Problem Understanding

We are given two arrays of the same odd length, and every value appearing in either array is unique globally. Because of this uniqueness, sorting each array produces a well-defined ordering with no ties, and the median is simply the element at position $(n+1)/2$.

We are allowed up to $k$ operations. Each operation picks an index and swaps the elements at that position between the two arrays. After performing at most $k$ such swaps, we recompute both medians and want to minimize the absolute difference between them.

So the real object we are controlling is not the arrays themselves, but which values end up in the “top half” and “bottom half” of each array after swaps, since the median depends only on rank structure inside each array.

The constraints force a linear or near-linear solution per test case. The total $n$ over all test cases is at most 200000, so any solution that is $O(n \log n)$ per test case is fine, but anything quadratic in $n$ per test case will immediately fail. The key is that each swap only affects two elements symmetrically, so we should expect a greedy or sorting-based structure rather than dynamic programming over subsets of indices.

A subtle issue appears when one might try to “simulate swaps greedily” by repeatedly improving medians. This fails because swapping a position affects both arrays simultaneously, and improving one median can worsen the other in non-local ways. Another trap is treating medians independently, ignoring that swapping is index-coupled: we cannot freely move elements between arrays; we can only swap aligned positions.

A small edge case is when $k = 0$, where the answer is purely the initial median difference. Another is when $k = n$, where we can fully choose, for each index, which array receives which element, effectively partitioning paired values.

Approaches

The brute-force idea is straightforward: for each subset of indices of size at most $k$, simulate swapping those positions, recompute both sorted arrays, and measure the median difference. This is correct because it explores all reachable states under the allowed operations. However, the number of subsets is $\sum_{i=0}^{k} \binom{n}{i}$, which becomes enormous even for moderate $n$, and each evaluation requires sorting or maintaining order, leading to at least $O(n \log n)$ per state. This explodes far beyond feasible limits.
^^^^^^^^
Continue the write-up on minimizing the median difference between two arrays through index swaps, starting right after its final sentence.

Given information:
^^^^^^^^
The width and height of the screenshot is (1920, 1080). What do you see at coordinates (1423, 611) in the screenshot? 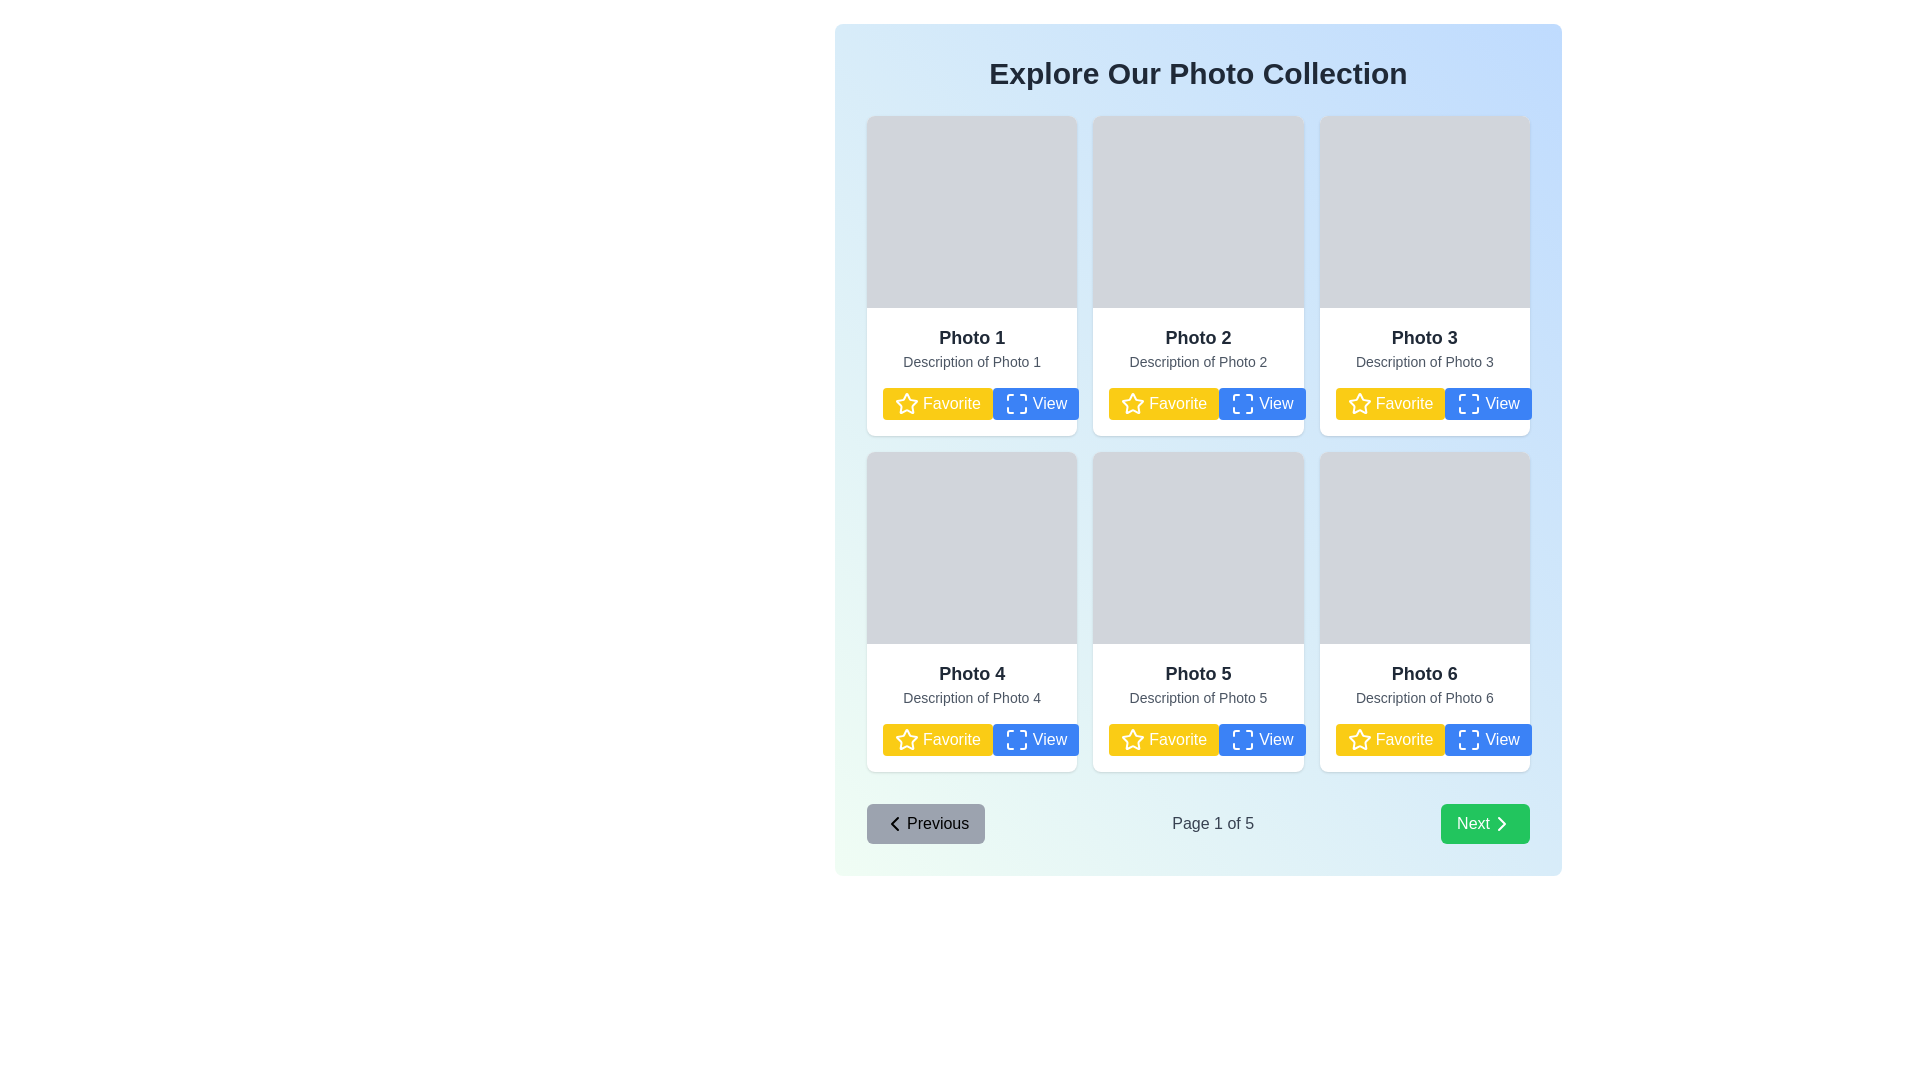
I see `the 'View' button on the sixth gallery item card located in the bottom-right position of the grid layout` at bounding box center [1423, 611].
^^^^^^^^
Response to the task:
The key observation is that swaps do not create arbitrary rearrangements; they only let us choose, for each index, whether the pair $(a_i, b_i)$ stays as-is or is flipped. So each index contributes exactly one element to each array, and swapping flips this assignment. The problem reduces to choosing up to $k$ indices to flip in order to bring the medians of the two resulting sets closer.

Now we reinterpret the structure globally. Since all values are distinct, we can think in terms of ranking all $2n$ values together. The median of an array depends only on how many elements from that array are below or above a threshold. So we can binary search the possible answer $d = |median(a) - median(b)|$, and check feasibility.

For a fixed candidate difference $d$, we want to determine whether we can make the medians within distance $d$ using at most $k$ swaps. This becomes a feasibility problem: can we choose assignments of pairs so that both medians fall into compatible rank intervals induced by the value gap constraint?

A more concrete reformulation is to sort all values and reason in rank space. Let us map values to ranks from $1$ to $2n$. The median position in each array is fixed at $m = (n+1)/2$. For a candidate median value $x$ for array $a$, we need at least $m$ elements of $a$ to be $\le x$, and similarly for $b$ around some $y$ with $|x-y|\le d$. Each index contributes either its $a_i$ to $a$ and $b_i$ to $b$, or vice versa. This becomes a counting problem over pairs, where each pair offers two choices affecting both prefix counts.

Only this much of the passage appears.